Diagnostic Accuracy of CRISPR-Based Rapid Assays for Detection of Multi-Drug-Resistant Tuberculosis

Abstract

Multidrug-resistant tuberculosis (MDR-TB) remains a major global public health threat, driven by delayed diagnosis, limited drug susceptibility testing capacity, and the slow turnaround time of conventional culture-based methods. This study reviews and synthesizes current evidence on the diagnostic accuracy and clinical utility of CRISPR-based rapid molecular assays for the detection of Mycobacterium tuberculosis and associated drug resistance mutations. Traditional diagnostic platforms such as smear microscopy, culture, and GeneXpert MTB/RIF Ultra, while widely used, are constrained by either low sensitivity in paucibacillary disease or limited resistance profiling and infrastructural dependency. CRISPR-Cas–based diagnostics, particularly those utilizing Cas12, Cas13, and Cas14 effectors integrated with isothermal amplification techniques such as RPA and LAMP, demonstrate significant improvements in turnaround time, sensitivity, and point-of-care applicability. Meta-analytic evidence indicates pooled sensitivities of approximately 91–93% and specificities of 97–98% for tuberculosis detection, with even higher accuracy reported for rifampicin and isoniazid resistance-associated mutations such as rpoB S531L and katG S315T. The diagnostic workflow enables rapid detection within one hour, with the added advantage of single nucleotide polymorphism discrimination critical for MDR-TB identification.
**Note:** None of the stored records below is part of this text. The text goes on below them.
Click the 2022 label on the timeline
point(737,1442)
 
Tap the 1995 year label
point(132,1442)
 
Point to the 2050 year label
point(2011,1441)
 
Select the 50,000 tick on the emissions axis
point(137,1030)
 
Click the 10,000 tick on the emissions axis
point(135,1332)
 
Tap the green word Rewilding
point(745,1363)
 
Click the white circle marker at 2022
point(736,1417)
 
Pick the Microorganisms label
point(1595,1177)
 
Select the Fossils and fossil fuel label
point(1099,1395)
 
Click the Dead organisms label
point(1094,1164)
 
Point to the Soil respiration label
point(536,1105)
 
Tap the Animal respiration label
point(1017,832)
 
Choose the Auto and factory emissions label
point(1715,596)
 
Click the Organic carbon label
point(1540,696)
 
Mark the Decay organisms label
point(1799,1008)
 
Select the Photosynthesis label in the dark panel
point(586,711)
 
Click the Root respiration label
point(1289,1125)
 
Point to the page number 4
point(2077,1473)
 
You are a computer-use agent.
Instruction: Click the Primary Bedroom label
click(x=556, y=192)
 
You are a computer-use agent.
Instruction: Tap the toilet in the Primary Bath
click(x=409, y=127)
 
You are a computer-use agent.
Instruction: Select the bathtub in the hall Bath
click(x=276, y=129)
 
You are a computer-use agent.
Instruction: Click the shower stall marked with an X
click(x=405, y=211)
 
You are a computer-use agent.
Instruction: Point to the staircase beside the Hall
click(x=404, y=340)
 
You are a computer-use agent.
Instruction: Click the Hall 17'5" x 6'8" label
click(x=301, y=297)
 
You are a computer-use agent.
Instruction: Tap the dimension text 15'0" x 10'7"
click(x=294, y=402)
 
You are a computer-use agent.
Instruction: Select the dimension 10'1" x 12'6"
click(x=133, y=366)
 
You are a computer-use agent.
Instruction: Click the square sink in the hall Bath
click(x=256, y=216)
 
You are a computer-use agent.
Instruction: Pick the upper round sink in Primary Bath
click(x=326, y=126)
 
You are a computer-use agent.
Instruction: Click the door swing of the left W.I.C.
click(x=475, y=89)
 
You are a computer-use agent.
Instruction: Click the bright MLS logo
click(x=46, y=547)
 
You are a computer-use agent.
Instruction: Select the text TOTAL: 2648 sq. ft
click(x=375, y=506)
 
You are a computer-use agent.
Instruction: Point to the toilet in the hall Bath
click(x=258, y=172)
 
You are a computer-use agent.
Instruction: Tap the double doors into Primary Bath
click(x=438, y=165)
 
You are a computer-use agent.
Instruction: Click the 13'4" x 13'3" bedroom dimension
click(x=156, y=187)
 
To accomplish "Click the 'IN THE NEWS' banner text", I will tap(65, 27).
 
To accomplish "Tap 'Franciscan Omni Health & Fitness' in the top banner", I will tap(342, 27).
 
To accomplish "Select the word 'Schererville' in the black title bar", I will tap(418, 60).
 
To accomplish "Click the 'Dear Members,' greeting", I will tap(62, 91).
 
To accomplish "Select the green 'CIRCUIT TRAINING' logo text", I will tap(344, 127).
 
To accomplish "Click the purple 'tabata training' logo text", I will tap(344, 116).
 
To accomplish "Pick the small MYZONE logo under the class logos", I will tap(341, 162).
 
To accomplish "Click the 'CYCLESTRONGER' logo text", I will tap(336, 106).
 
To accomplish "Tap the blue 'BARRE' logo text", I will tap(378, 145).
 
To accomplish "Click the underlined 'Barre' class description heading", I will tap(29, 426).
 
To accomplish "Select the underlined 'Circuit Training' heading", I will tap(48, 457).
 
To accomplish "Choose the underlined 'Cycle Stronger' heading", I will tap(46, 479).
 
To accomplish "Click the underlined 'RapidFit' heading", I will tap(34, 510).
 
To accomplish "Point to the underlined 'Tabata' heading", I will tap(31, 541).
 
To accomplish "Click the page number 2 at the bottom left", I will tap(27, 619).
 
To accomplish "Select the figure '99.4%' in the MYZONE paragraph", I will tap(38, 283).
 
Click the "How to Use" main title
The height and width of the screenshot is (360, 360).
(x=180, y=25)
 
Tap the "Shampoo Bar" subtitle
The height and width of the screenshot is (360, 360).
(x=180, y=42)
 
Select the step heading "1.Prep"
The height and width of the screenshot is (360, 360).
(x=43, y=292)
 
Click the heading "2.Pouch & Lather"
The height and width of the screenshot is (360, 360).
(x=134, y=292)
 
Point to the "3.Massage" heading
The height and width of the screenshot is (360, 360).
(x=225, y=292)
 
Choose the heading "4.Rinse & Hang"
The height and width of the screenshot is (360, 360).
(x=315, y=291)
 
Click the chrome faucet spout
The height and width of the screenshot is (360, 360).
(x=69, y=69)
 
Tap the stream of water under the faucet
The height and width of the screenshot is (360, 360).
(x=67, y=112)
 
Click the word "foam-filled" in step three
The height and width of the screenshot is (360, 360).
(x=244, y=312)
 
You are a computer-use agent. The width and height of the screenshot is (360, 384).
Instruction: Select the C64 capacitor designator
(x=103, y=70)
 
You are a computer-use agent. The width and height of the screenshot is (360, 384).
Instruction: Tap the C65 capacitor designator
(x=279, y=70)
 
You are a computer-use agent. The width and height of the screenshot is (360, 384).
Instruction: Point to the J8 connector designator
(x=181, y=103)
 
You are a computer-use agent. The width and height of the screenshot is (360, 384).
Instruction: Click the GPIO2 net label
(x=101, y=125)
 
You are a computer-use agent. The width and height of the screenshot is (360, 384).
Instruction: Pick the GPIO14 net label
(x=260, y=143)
Furthermore, CRISPR-based platforms show strong performance in extrapulmonary and paucibacillary samples, where conventional diagnostics often underperform. Their compatibility with portable, lyophilized, and low-cost formats enhances feasibility for decentralized and resource-limited healthcare settings. Despite these advantages, challenges remain in large-scale enzyme production, standardization, sample preparation, and regulatory harmonization.